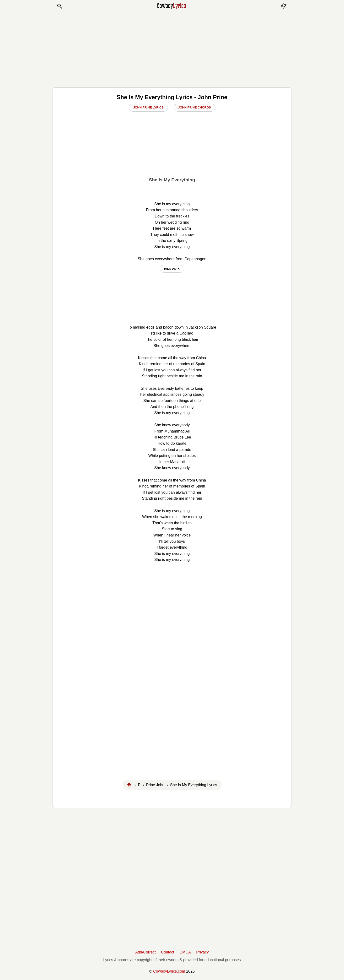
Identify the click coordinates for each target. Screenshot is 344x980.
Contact (168, 952)
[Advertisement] (172, 48)
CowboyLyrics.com (169, 971)
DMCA (185, 952)
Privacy (202, 952)
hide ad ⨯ (172, 269)
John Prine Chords (194, 107)
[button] (59, 6)
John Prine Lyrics (148, 107)
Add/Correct (145, 952)
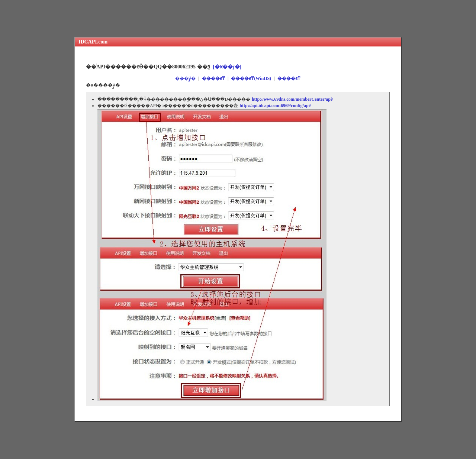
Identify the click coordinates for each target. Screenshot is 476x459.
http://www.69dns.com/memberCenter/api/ (292, 99)
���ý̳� (185, 78)
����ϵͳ (213, 78)
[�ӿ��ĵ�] (227, 67)
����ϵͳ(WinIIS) (251, 78)
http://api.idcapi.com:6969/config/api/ (275, 106)
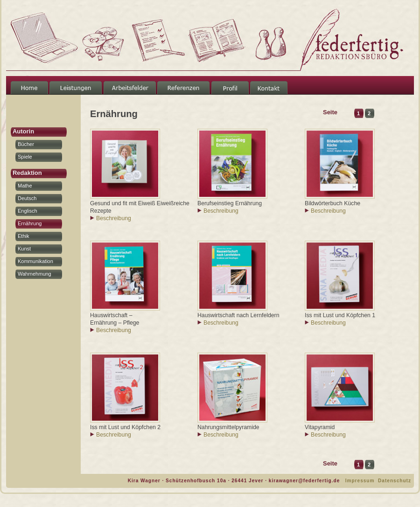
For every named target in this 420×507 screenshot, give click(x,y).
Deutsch (27, 198)
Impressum (360, 480)
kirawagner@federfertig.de (304, 480)
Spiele (25, 157)
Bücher (26, 144)
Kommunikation (35, 261)
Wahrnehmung (35, 274)
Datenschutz (394, 480)
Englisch (28, 211)
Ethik (23, 236)
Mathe (25, 186)
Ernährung (29, 223)
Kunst (24, 249)
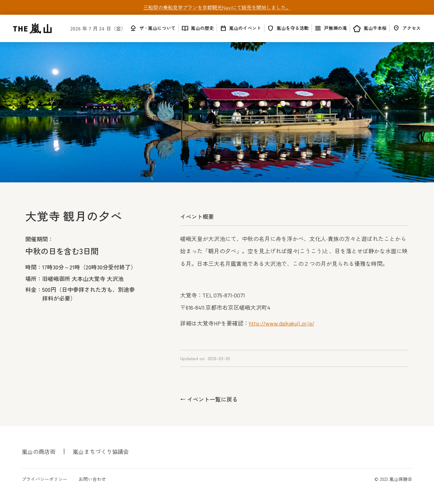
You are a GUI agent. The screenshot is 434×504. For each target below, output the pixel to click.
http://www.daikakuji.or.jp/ (282, 323)
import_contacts (185, 28)
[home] (32, 28)
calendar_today (223, 28)
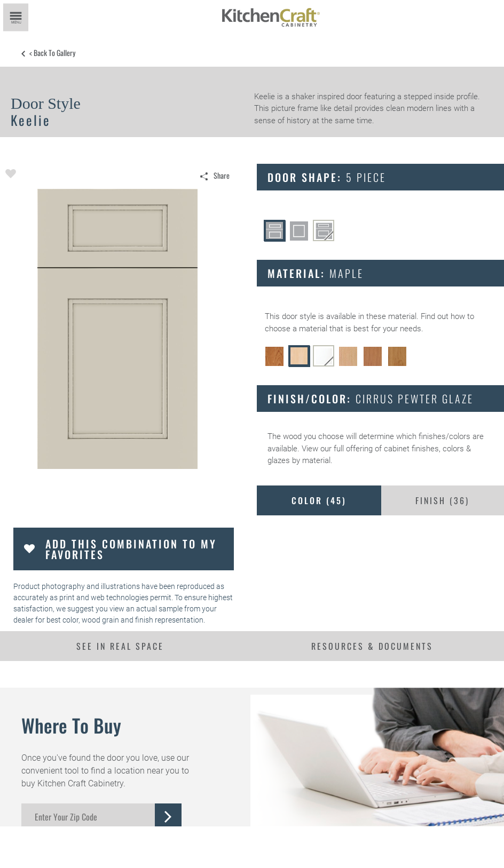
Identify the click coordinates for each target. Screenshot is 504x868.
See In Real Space (120, 646)
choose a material (296, 329)
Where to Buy (71, 725)
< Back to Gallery (52, 53)
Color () (319, 500)
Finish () (442, 500)
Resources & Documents (372, 646)
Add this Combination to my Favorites (131, 549)
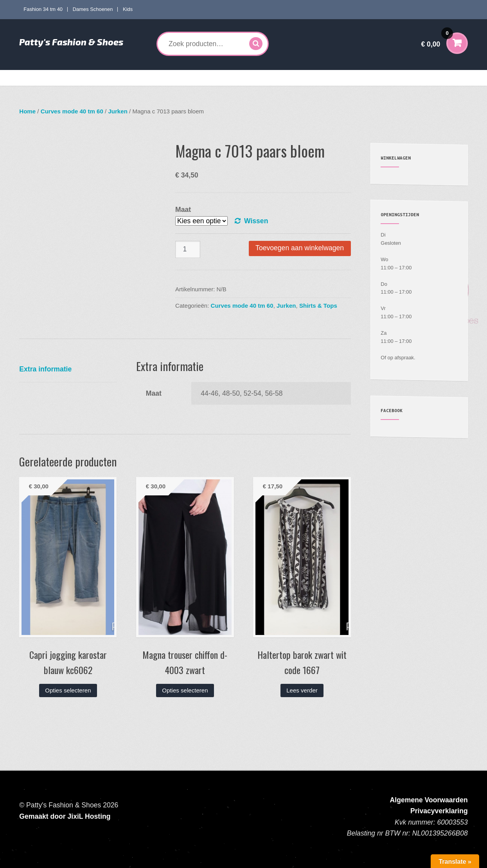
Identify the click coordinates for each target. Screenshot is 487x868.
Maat (183, 210)
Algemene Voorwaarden (429, 800)
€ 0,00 (437, 39)
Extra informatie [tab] (45, 369)
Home (32, 78)
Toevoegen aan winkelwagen (300, 248)
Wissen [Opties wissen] (256, 221)
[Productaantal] (188, 249)
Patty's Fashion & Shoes (71, 42)
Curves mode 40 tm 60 (134, 78)
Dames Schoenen (93, 9)
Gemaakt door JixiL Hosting (65, 816)
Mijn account (324, 78)
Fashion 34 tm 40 (43, 9)
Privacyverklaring (439, 811)
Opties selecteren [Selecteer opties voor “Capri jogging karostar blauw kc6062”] (68, 690)
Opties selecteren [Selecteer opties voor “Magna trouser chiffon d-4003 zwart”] (185, 690)
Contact (431, 78)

» EXERCISE TASK
Format the lines from the one holding "< Back to Gallery (52, 53)" through the one holding "Home (32, 78)", inclusive, as a Markdown table with a Number column and a Text column. Skip blank lines and leave out the pictures.

» THE RESPONSE
| Number | Text |
|---|---|
| 1 | < Back to Gallery (52, 53) |
| 2 | Color () (319, 500) |
| 3 | Finish () (442, 500) |
| 4 | Resources & Documents (372, 646) |
| 5 | Add this Combination to my Favorites (131, 549) |
| 6 | Identify the click coordinates for each target. Screenshot is 487x868. |
| 7 | Maat (183, 210) |
| 8 | Algemene Voorwaarden (429, 800) |
| 9 | € 0,00 (437, 39) |
| 10 | Extra informatie [tab] (45, 369) |
| 11 | Home (32, 78) |